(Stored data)
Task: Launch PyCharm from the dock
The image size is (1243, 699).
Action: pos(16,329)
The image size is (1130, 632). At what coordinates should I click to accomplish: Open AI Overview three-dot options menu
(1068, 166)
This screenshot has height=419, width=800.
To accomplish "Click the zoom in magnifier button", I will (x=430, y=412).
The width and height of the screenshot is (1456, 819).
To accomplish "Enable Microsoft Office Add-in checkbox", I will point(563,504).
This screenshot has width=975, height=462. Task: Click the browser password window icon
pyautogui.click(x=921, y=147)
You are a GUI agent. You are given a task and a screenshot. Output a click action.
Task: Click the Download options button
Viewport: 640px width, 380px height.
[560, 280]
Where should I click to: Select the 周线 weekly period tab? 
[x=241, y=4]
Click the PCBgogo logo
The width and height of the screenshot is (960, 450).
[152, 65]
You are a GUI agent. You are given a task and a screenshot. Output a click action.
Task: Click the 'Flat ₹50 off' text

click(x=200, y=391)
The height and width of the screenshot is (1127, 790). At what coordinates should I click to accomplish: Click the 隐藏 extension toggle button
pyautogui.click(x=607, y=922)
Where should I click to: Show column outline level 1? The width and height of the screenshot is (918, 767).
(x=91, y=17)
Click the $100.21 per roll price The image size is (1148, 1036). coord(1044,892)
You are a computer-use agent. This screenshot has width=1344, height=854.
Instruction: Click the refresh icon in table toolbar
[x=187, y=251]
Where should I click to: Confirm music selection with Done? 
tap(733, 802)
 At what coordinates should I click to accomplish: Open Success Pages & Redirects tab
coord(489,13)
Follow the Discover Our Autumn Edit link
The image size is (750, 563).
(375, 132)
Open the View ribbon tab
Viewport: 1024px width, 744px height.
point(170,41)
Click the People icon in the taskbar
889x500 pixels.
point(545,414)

## Problem to work on
From the line that holds "Click the PCBgogo logo" to the last line of the records above, print each line exactly. Add nothing else.

## Output
Click the PCBgogo logo
The width and height of the screenshot is (960, 450).
[152, 65]
You are a GUI agent. You are given a task and a screenshot. Output a click action.
Task: Click the 'Flat ₹50 off' text

click(x=200, y=391)
The height and width of the screenshot is (1127, 790). At what coordinates should I click to accomplish: Click the 隐藏 extension toggle button
pyautogui.click(x=607, y=922)
Where should I click to: Show column outline level 1? The width and height of the screenshot is (918, 767).
(x=91, y=17)
Click the $100.21 per roll price The image size is (1148, 1036). coord(1044,892)
You are a computer-use agent. This screenshot has width=1344, height=854.
Instruction: Click the refresh icon in table toolbar
[x=187, y=251]
Where should I click to: Confirm music selection with Done? 
tap(733, 802)
 At what coordinates should I click to accomplish: Open Success Pages & Redirects tab
coord(489,13)
Follow the Discover Our Autumn Edit link
The image size is (750, 563).
(375, 132)
Open the View ribbon tab
Viewport: 1024px width, 744px height.
point(170,41)
Click the People icon in the taskbar
889x500 pixels.
point(545,414)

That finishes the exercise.